◆ INSTRUCTIONS FOR THE TASK
Retype, with no pictures, each line from the one that holds "Toggle the Demod On checkbox" through the last line of the entries below, both included.

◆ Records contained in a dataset
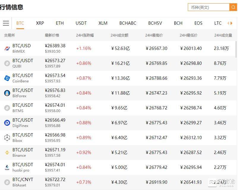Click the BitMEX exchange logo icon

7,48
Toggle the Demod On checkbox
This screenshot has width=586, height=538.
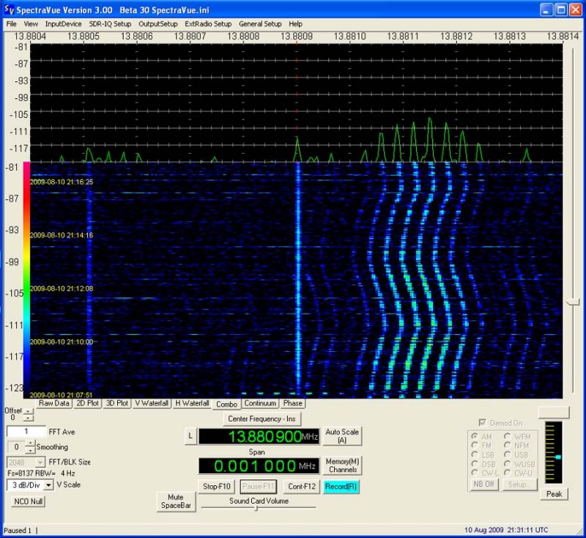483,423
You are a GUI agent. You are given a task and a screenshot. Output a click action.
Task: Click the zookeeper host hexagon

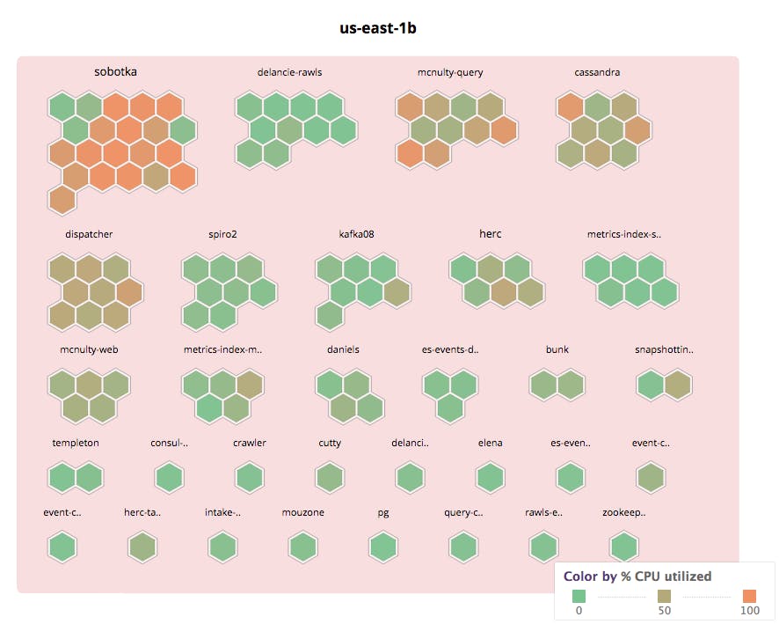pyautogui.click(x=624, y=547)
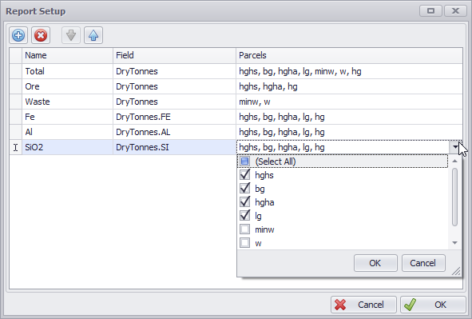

◆ OUTPUT OF THE TASK
Toggle the Demod On checkbox
This screenshot has width=586, height=538.
483,423
You are a GUI agent. You are given a task and a screenshot. Output a click action.
Task: Click the zookeeper host hexagon

pyautogui.click(x=624, y=547)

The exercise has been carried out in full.